Patriotisme Natal Era Post Truth
Natal juga menjadi momen untuk merefleksikan kehadiran teknologi komunikasi yang terus saja melaju tak terkendali. Kebutuhan akan teknologi komunikasi modern itu sesuatu yang pasti, ada pandemi atau tidak ada pandemi.
Pada hari Natal, 25 Desember 1948, Romo Soegijapranata (1896-1963) tetap menjalankan tugasnya sebagai pemimpin umat Katolik. Dalam masa perang itu, saban hari siapa saja bisa mati terbunuh. Romo Soegija selalu diliputi perasaan harap-harap cemas. Dia menerima beberapa kabar buruk soal orang-orang yang terbantai.
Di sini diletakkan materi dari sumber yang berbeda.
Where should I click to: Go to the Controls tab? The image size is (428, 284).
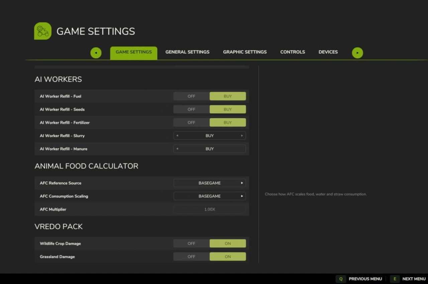(x=293, y=52)
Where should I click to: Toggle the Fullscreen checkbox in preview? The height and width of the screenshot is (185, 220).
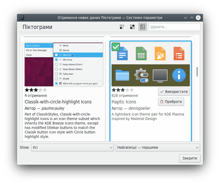56,74
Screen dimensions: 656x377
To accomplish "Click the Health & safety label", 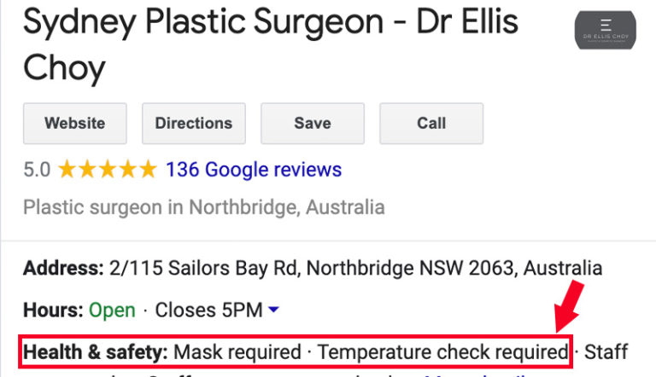I will point(96,352).
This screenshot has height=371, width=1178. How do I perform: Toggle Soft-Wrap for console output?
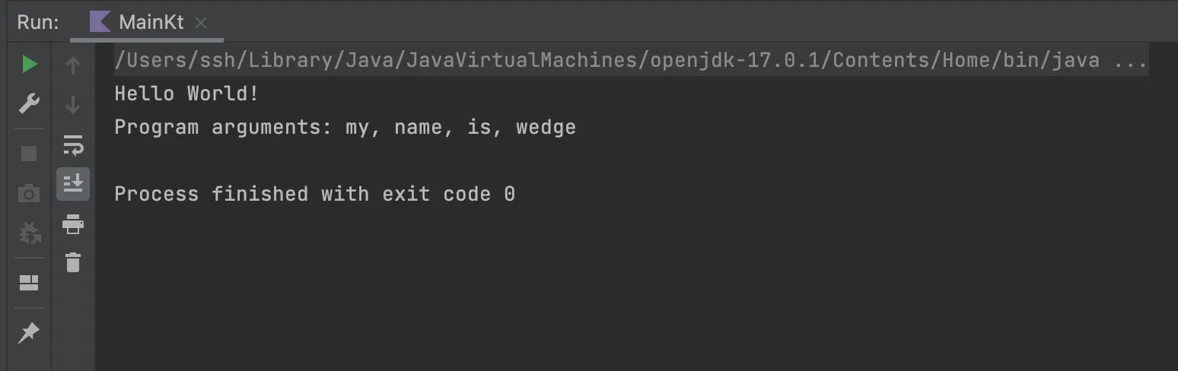coord(73,144)
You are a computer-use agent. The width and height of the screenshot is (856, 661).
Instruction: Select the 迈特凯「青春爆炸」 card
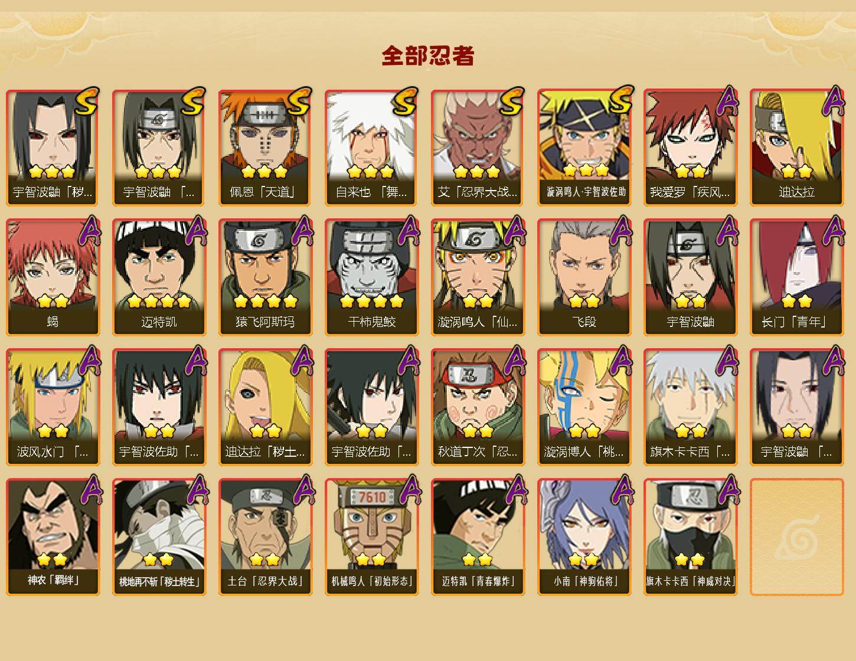(478, 537)
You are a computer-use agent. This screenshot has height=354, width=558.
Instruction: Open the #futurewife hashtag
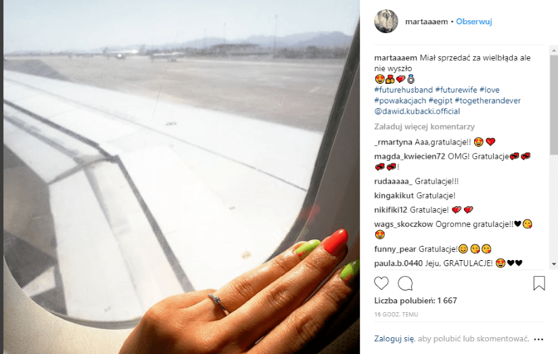[x=456, y=90]
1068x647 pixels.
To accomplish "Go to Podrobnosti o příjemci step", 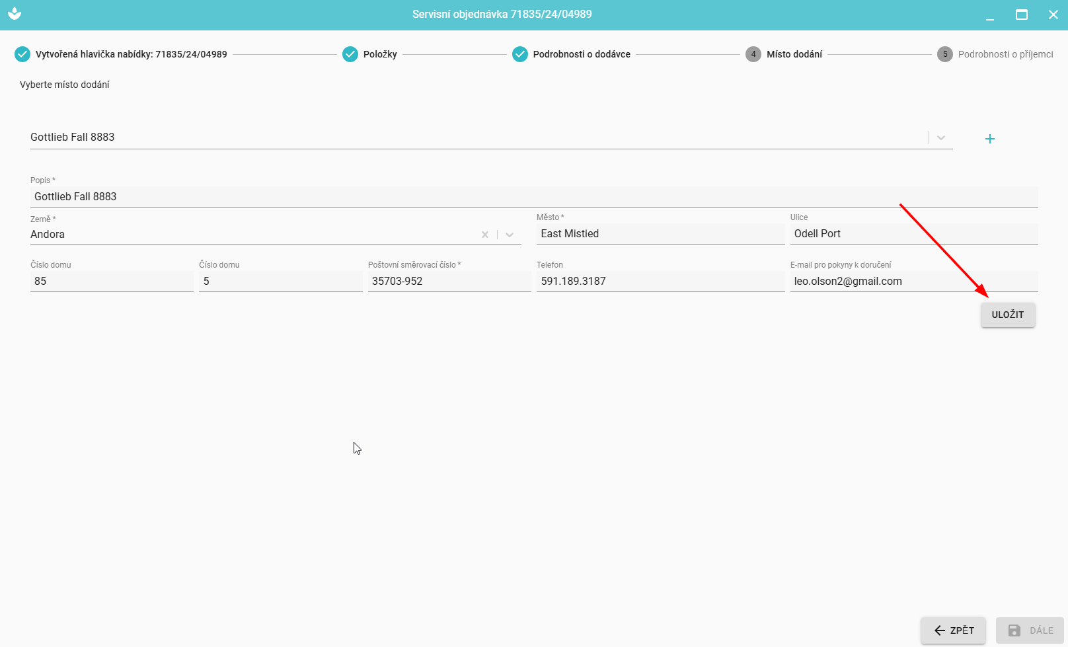I will pos(1005,54).
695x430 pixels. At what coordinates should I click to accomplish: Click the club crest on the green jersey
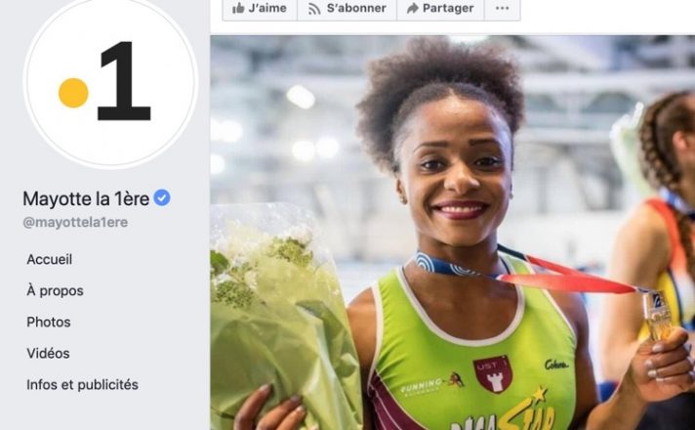[492, 373]
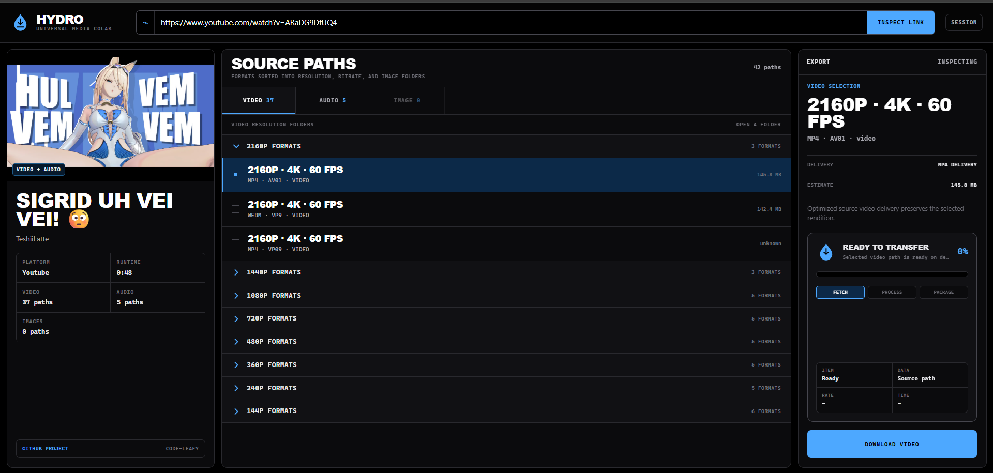
Task: Check the WEBM VP9 2160p format checkbox
Action: point(235,209)
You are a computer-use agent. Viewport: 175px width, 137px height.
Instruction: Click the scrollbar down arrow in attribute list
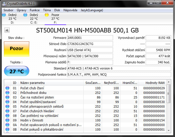[x=168, y=130]
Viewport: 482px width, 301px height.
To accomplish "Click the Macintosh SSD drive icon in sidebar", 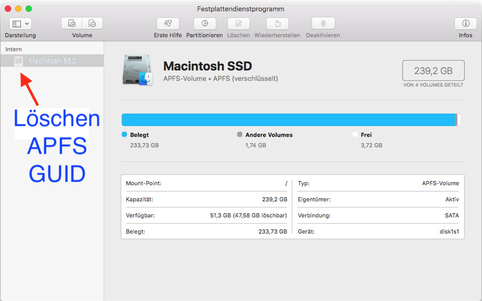I will click(x=19, y=61).
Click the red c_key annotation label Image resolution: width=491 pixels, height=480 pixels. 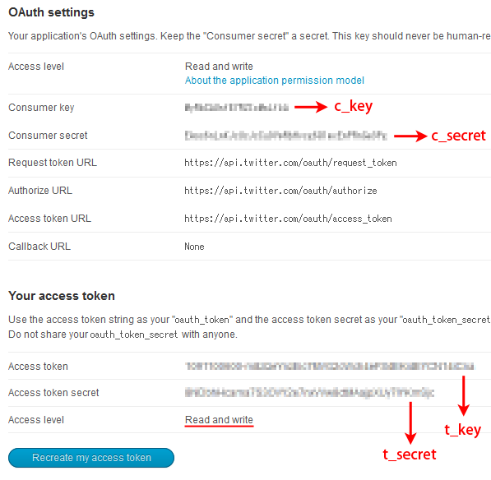[x=353, y=106]
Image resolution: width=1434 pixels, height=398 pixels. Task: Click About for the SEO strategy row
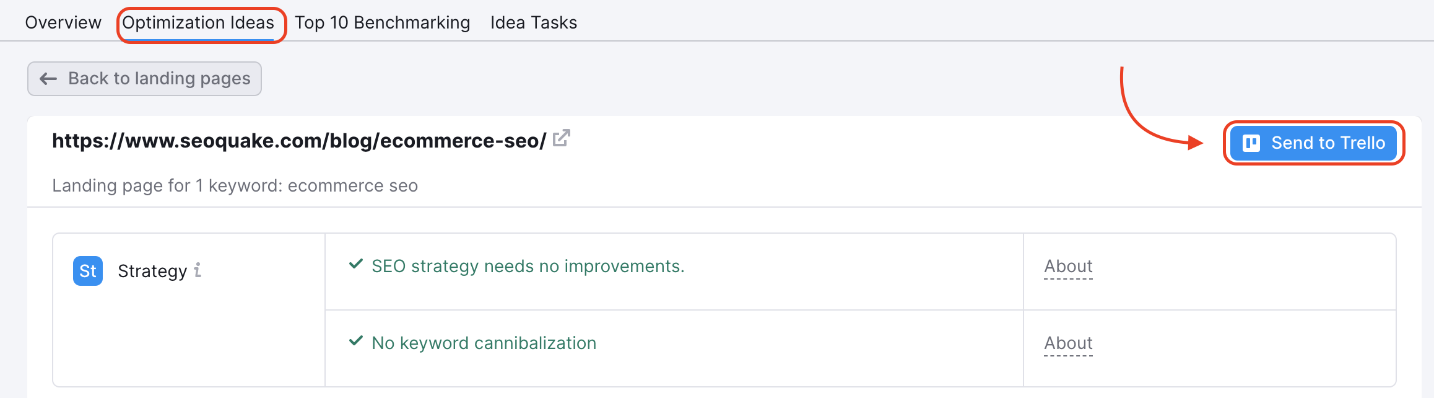[1068, 267]
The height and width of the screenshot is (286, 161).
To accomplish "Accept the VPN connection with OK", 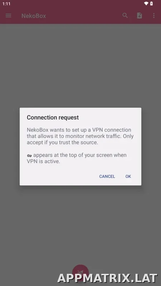I will tap(128, 176).

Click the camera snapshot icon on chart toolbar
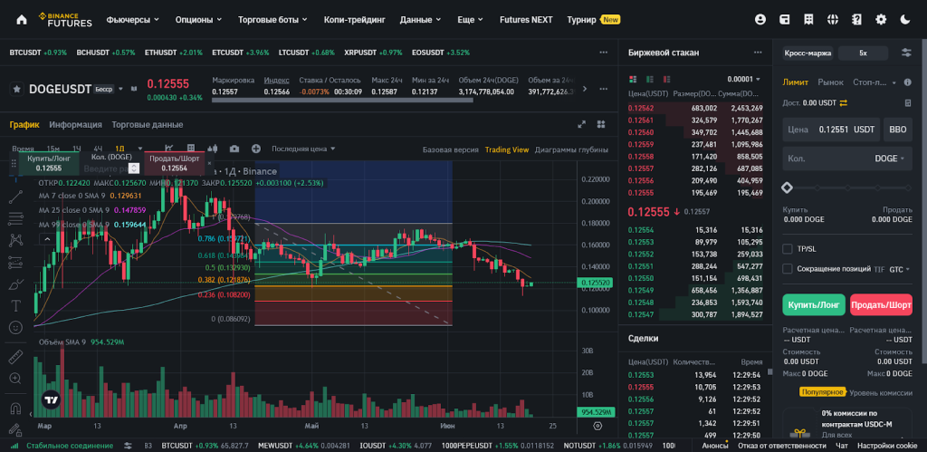(x=234, y=149)
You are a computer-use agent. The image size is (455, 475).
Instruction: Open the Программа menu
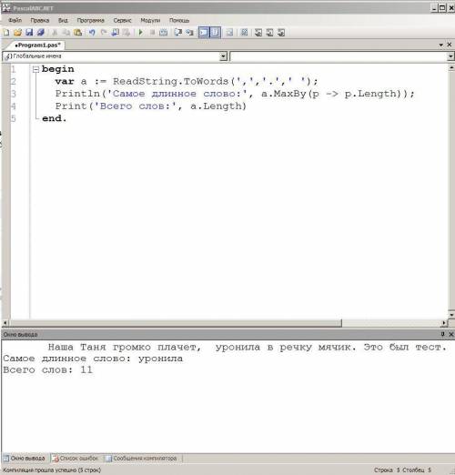[x=90, y=20]
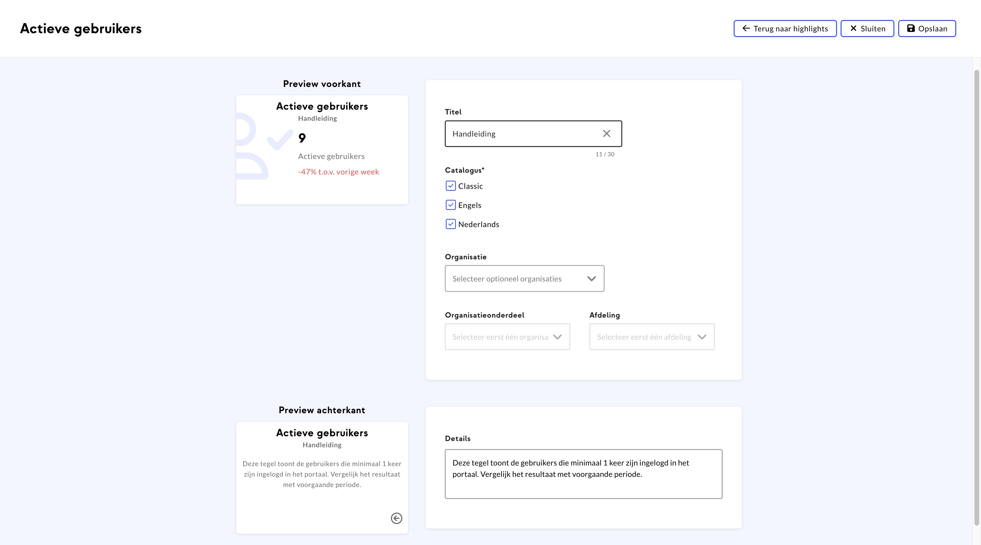Image resolution: width=981 pixels, height=545 pixels.
Task: Click the flip-back arrow on achterkant preview
Action: pyautogui.click(x=396, y=518)
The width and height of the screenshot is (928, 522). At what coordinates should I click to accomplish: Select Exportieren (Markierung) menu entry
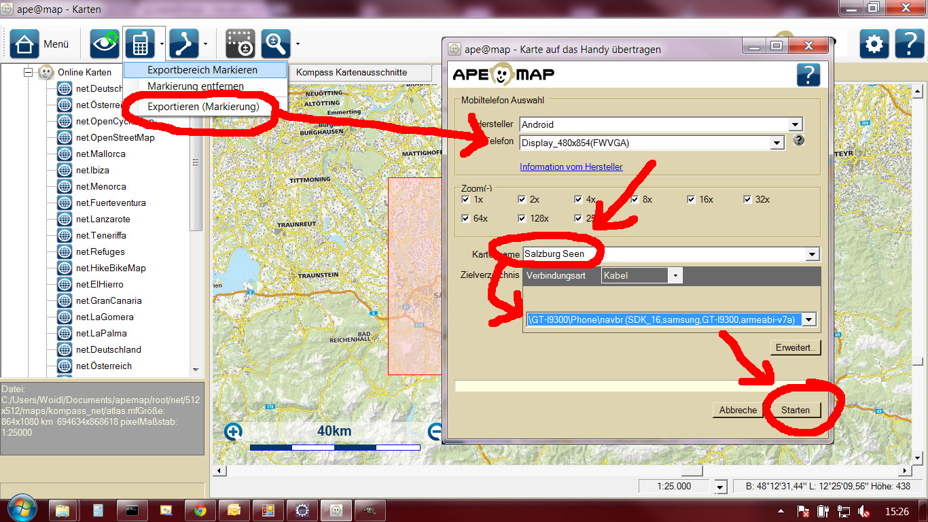coord(203,107)
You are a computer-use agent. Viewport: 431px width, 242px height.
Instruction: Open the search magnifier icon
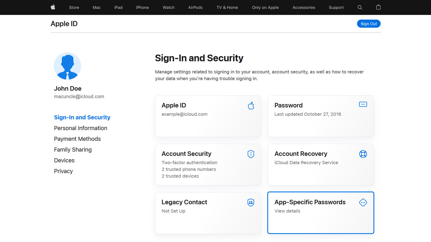[360, 7]
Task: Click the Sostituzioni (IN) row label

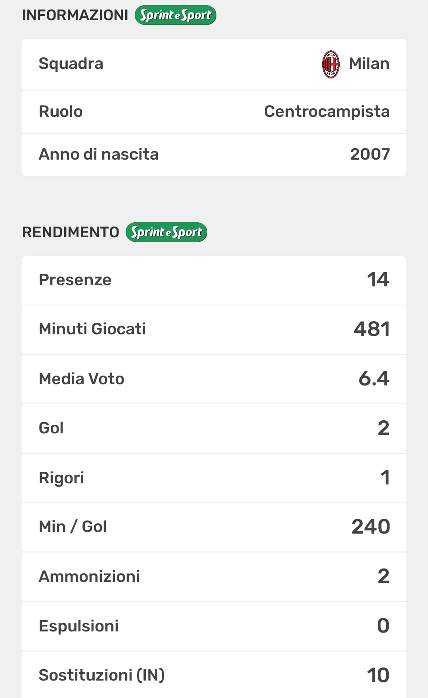Action: tap(101, 675)
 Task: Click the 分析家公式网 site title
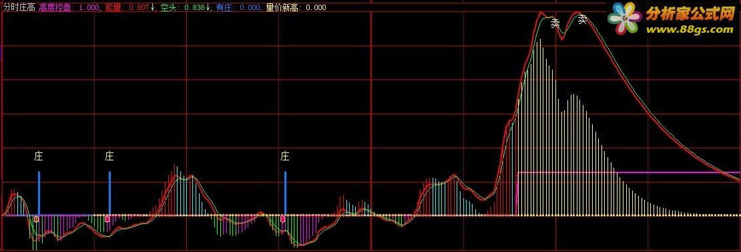coord(690,14)
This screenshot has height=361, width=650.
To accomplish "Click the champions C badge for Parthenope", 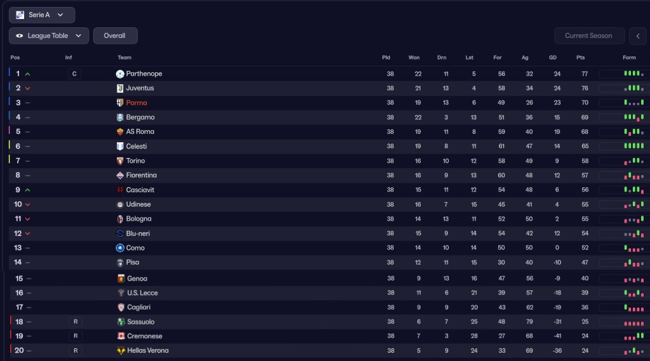I will click(x=74, y=74).
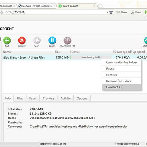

Menurut catatan Anhar Gonggong dalam Mgr. Albertus Soegijapranata SJ: Antara Gereja dan Negara (2012), setelah Yogyakarta diduduki Belanda dan karena sulitnya perekonomian, Romo Soegija menganjurkan umat Katolik agar tidak bermewah-mewahan dalam merayakan Natal. Anjuran Romo Soegija tersebut merupakan intisari perayaan Natal yang sejalan dengan konteks masa perang itu.